‘St Kilda in sight!’ Kees calls out, his head around the cabin door. His glowing face makes me jump up and grab my shoes, ignoring my nausea. Despite a calm sea I feel rather queasy. Last night, the skipper told us the ocean was as smooth as it could be. This was terrific news. St Kilda is only accessible by the weather’s grace, and many travellers have been disappointed by their inability to get there.

Even at force zero, however, the gentle North Atlantic swell can upset your vestibular system. ‘Next time, sleep with your shoes on,’ suggests a seasoned fellow traveller. Promising my body seasickness pills for the return trip, I conquer the metal stairs up to the deck. Here I join the twelve other participants in this working expedition of the NTS, the National Trust for Scotland. Volunteering with the NTS is the only way to spend a few weeks on Europe’s westernmost archipelago of St Kilda, which has been uninhabited since 1930. You won’t even find the remote islands of Hirta, Dun, Soay and Boreray on most maps. Nearly 165 kilometres off the Scottish coast, cartographers either fail to fit St Kilda’s islands on the page or simply consider it too irrelevant to include.

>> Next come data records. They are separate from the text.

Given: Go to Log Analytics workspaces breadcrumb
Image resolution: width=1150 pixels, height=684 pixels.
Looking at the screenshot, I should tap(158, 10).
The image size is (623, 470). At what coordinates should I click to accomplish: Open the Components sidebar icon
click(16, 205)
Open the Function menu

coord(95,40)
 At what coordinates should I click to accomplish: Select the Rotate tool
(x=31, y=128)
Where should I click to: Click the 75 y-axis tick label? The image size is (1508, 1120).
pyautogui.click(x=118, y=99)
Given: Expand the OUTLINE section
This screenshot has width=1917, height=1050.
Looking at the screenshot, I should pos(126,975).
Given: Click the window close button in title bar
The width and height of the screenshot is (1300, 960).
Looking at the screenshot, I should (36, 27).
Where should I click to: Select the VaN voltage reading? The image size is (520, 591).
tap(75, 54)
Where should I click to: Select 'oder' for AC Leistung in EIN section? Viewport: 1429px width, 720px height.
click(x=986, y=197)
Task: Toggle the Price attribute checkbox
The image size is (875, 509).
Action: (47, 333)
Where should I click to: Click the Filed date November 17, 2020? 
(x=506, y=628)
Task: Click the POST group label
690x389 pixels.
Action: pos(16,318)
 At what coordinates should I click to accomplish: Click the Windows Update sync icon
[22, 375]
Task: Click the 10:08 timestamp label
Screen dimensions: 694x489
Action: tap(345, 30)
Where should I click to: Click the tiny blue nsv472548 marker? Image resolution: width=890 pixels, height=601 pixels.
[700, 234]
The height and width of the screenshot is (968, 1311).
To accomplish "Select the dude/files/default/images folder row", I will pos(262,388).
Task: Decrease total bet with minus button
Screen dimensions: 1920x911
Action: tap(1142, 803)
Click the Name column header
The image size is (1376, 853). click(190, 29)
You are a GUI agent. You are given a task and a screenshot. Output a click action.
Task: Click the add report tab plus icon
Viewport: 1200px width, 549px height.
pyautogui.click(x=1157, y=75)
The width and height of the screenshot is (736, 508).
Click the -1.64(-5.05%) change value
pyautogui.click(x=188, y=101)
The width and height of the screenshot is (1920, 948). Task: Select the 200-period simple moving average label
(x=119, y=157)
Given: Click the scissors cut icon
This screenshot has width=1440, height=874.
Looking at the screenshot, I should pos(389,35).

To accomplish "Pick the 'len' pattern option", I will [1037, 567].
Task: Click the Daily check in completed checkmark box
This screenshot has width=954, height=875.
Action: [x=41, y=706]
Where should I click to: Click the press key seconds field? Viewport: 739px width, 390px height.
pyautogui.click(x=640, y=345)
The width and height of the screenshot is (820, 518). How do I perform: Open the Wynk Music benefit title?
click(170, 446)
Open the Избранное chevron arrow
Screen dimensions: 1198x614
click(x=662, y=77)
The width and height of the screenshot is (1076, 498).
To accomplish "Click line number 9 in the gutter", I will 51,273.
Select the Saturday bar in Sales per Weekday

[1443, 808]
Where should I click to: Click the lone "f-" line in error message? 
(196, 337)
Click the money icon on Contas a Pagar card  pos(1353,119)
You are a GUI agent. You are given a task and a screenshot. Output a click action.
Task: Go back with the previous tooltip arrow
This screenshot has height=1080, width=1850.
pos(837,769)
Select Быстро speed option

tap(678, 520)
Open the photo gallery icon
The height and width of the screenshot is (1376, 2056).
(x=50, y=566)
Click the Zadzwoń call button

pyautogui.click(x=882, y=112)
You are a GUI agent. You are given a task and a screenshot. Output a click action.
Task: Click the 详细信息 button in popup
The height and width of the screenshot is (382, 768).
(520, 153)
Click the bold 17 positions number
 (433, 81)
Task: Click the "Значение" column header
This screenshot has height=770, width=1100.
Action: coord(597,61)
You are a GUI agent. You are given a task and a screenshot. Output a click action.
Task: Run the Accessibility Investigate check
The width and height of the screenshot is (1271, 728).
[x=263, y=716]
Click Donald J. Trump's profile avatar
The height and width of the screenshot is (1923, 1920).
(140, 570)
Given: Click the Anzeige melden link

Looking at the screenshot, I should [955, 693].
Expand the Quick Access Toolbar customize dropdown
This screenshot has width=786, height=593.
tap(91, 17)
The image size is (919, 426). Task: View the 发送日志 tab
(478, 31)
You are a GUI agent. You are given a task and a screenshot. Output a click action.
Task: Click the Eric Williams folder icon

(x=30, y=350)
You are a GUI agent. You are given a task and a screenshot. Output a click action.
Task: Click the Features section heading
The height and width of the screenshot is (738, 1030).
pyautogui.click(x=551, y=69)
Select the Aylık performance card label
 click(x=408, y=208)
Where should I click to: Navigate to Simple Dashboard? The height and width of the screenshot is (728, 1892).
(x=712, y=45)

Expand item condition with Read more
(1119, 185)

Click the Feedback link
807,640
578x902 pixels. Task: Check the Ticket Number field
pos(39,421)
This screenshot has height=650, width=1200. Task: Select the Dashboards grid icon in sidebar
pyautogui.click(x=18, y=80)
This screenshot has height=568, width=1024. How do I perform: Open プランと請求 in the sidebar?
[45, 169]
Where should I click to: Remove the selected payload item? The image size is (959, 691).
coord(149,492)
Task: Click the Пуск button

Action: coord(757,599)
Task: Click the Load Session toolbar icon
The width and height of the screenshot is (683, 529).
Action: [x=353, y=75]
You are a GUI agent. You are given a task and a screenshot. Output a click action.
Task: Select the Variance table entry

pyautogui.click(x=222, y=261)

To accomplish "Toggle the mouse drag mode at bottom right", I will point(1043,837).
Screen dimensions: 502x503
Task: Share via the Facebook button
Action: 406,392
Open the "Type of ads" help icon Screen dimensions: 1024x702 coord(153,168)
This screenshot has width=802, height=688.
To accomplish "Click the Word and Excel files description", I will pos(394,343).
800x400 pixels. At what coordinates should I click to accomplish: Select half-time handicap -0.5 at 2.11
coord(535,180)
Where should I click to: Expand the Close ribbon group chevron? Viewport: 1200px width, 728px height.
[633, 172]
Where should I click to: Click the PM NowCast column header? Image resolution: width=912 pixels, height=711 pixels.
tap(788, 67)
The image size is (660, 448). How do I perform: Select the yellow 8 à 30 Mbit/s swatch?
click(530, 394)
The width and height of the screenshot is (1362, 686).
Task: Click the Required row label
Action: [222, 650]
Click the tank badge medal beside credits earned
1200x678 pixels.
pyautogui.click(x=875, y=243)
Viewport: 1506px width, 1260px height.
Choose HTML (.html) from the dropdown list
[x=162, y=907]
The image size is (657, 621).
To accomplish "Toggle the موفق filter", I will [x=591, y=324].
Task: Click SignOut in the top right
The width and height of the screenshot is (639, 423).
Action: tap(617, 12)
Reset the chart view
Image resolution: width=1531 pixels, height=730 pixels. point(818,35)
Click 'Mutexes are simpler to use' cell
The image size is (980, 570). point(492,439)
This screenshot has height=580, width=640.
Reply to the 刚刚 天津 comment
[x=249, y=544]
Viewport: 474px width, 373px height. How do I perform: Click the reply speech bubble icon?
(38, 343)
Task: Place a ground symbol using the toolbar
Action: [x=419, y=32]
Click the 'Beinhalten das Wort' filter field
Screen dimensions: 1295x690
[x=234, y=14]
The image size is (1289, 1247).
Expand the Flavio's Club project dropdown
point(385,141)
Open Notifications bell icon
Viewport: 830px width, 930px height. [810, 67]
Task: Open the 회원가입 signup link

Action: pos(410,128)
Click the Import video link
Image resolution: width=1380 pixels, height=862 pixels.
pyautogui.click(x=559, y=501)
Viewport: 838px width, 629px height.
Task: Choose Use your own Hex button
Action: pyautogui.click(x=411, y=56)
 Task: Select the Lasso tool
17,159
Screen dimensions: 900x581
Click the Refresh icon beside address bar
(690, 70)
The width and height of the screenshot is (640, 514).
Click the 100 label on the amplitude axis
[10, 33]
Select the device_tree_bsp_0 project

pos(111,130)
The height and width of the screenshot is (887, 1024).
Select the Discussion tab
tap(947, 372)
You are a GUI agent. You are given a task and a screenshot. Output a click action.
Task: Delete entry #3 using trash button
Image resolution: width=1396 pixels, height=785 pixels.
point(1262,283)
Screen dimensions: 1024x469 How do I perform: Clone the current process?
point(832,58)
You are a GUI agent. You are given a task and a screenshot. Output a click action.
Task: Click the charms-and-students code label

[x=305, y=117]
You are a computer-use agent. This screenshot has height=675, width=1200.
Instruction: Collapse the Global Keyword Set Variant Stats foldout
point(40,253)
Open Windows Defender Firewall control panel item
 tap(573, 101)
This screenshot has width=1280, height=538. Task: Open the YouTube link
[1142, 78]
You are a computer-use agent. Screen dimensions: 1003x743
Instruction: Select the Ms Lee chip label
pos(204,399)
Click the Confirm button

In the early morning light, the grassy island vegetation turns itself into blue-green velvet, reflecting patches of blue sky. Clouds attempt to caress the largest island of the four, Hirta, tracing its contours. Creating moving shadows, they’re adding yet more hues to countless shades of green. There are no trees. Slowly we sail into the horseshoe-shaped bay. Puffins bob alongside our boat, their brightly coloured beaks up in the air. Matching orange-red flippers appear as they fly away, belatedly startled.

During the summer months, an estimated 55 thousand pairs of fifteen different species of seabirds nest on the island’s cliffs and on the countless cliffs and rocks that protrude from the ocean: puffins, fulmars, gannets (the largest colony in the world), guillemots, razorbills and kittiwakes. It means nearly half a million birds are flitting around St Kilda by the end of each summer.

St Kilda’s importance as a nesting site prompted UNESCO to place it on the World Heritage List in 1986. Moreover, it lies on the migration routes of more than twenty species of whales and dolphins. The only blemish is the military radar station, which tracks test missiles fired by the British military from the nearby Hebrides. A contracting company runs the radar with thirteen employees on permanent shifts. The NTS, owner of the islands since 1957, points out that without them, there would be no electricity and no communication with the mainland, so probably also no working vacations such as I am on here.

The elements have played with the archipelago’s volcanic rock since lava solidified here sixty million years ago. Particularly the sea and the wind, but the sun and precipitation are passionate sculptors too, always eager to reuse their materials and create new shapes. Where granite and the darker, coarse-grained gabbro crumble, solid rocks turn into caves, tunnels and natural buttresses. Eventually, they disappear or are separated from their parent rock, like the sixty-foot-high Levenish, which was once attached to St Kilda. Now, this cubical rock lies four kilometres off the coast of Hirta’s former village bay. It is a relatively safe anchorage, with the island of Dun acting as a natural breakwater.

We disembark in a rubber dinghy. Backpacks and food are brought ashore and a short climb takes us to ‘The Street’, where at number 2, the women divide the beds between themselves. The seven male group members spend the night at number 4, which, like all the restored cottages, is a peasant farmer’s former home. Number 3 is furnished as a museum for groups of cruise ship tourists who — weather permitting — occasionally may set foot ashore for a few hours. At number 1 is the kitchen, with a large dining table, a fireplace and a small bedroom for the group leader.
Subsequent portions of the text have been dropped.